======== Data to examine ========

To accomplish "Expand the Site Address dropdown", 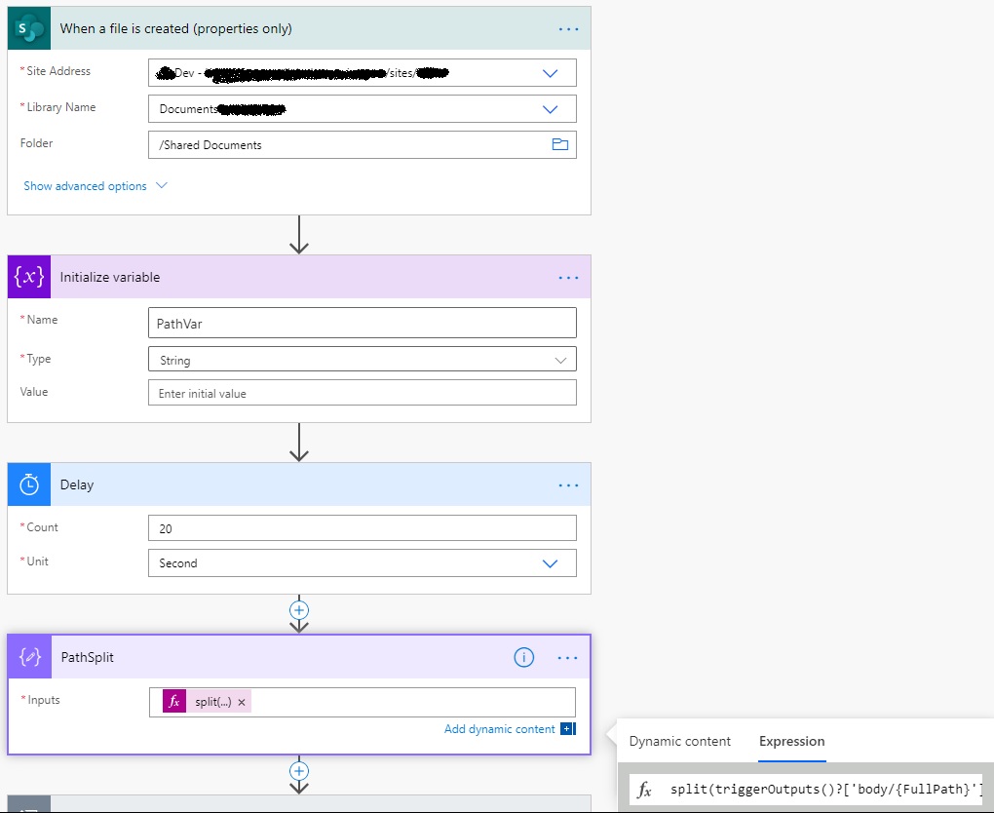I will 550,73.
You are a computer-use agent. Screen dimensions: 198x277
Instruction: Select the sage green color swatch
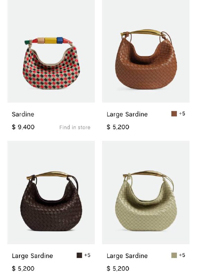[174, 255]
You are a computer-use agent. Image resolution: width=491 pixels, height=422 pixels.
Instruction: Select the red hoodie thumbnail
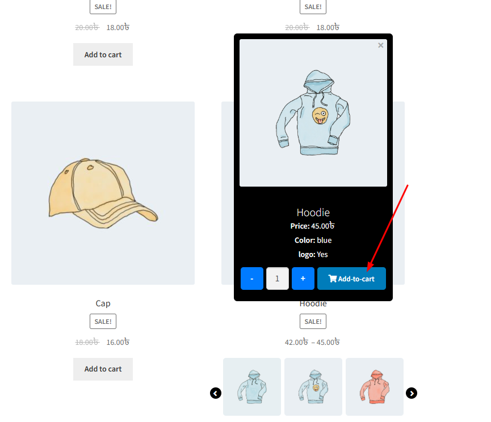(x=375, y=387)
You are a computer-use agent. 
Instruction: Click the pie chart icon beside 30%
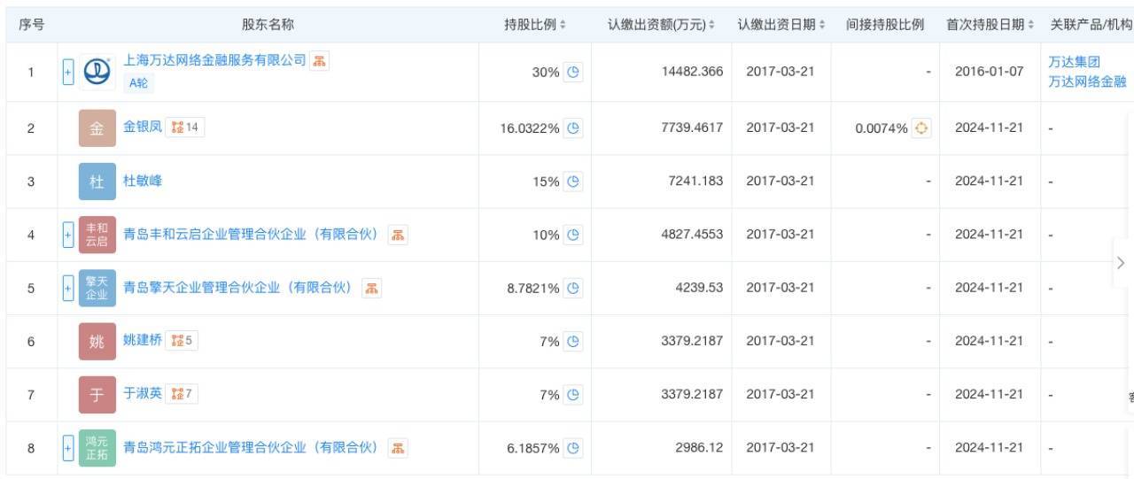pyautogui.click(x=573, y=73)
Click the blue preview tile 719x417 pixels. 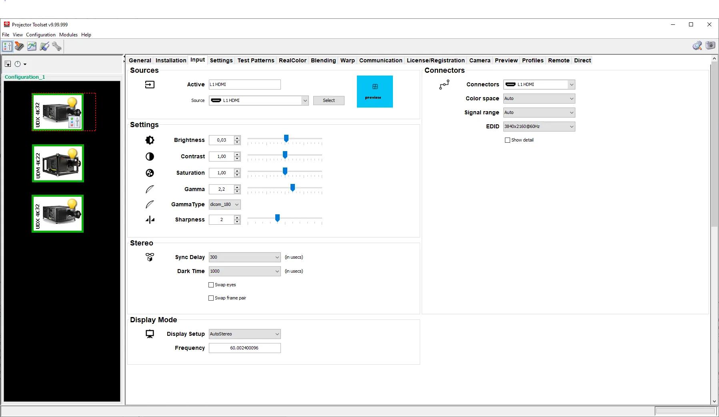point(375,92)
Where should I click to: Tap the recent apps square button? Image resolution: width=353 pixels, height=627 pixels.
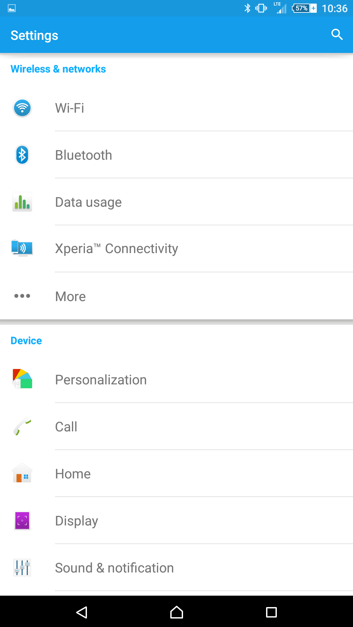tap(271, 612)
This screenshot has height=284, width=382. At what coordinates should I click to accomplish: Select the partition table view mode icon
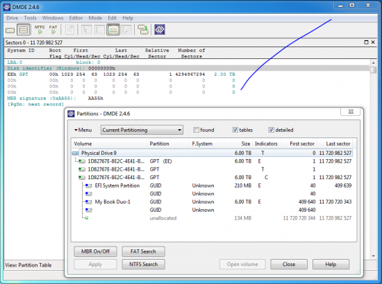tap(113, 30)
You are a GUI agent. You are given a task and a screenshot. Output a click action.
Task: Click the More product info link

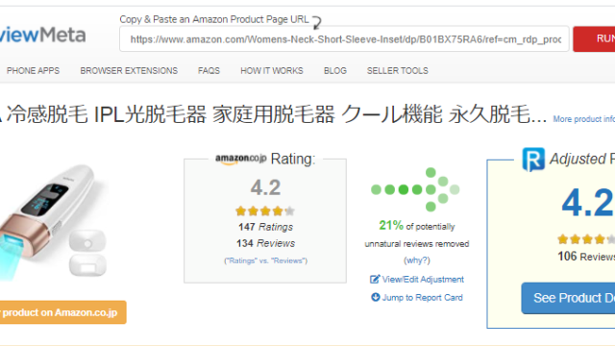(584, 119)
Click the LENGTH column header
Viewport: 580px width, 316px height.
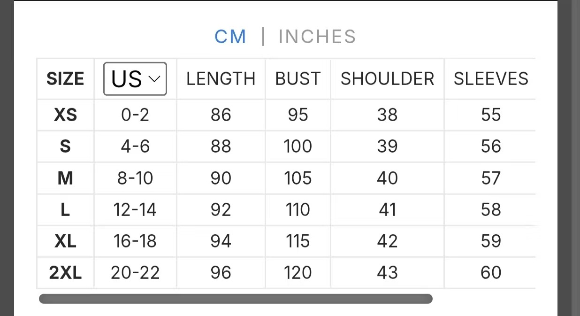pos(221,79)
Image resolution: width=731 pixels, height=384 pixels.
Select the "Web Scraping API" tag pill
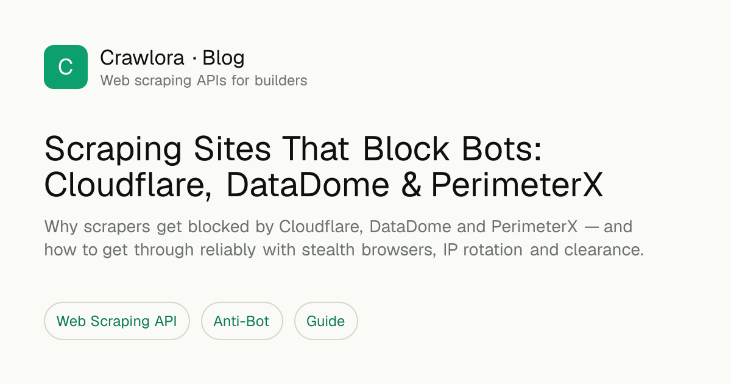coord(117,321)
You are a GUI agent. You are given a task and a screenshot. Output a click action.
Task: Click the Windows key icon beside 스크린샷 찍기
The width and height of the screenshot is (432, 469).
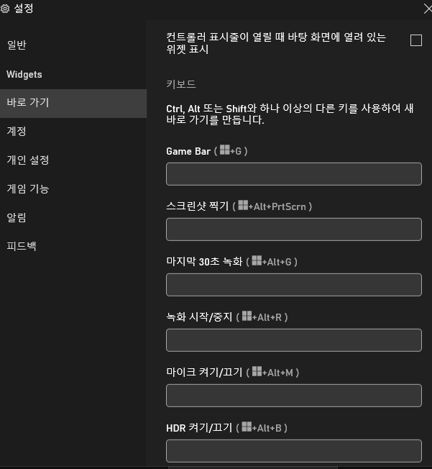tap(242, 206)
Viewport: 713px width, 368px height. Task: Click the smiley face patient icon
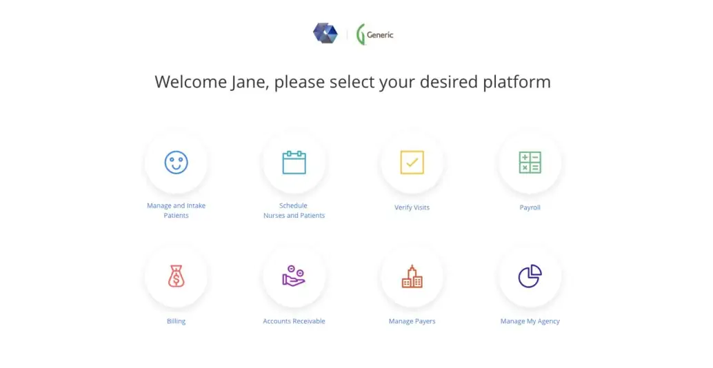176,163
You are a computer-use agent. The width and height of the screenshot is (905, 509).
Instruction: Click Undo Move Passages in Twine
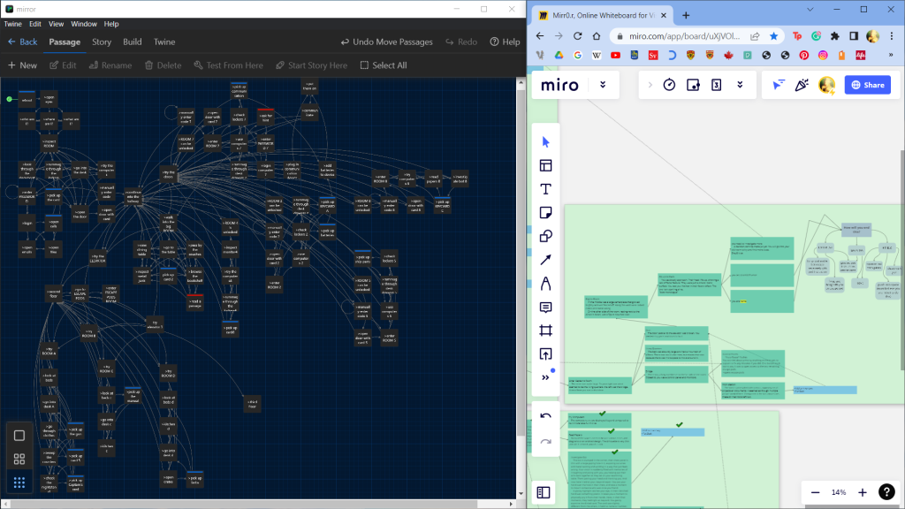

========

_Task to complete_
Repeat word for word, and nothing more, the lines between the line containing "Viewport: 713px width, 368px" and the last line of the records above, inclusive, without pictures.

_Solution to this problem_
Viewport: 713px width, 368px height. Task: Click the smiley face patient icon
176,163
You are a computer-use agent. The width and height of the screenshot is (905, 509).
Instruction: Click Undo Move Passages in Twine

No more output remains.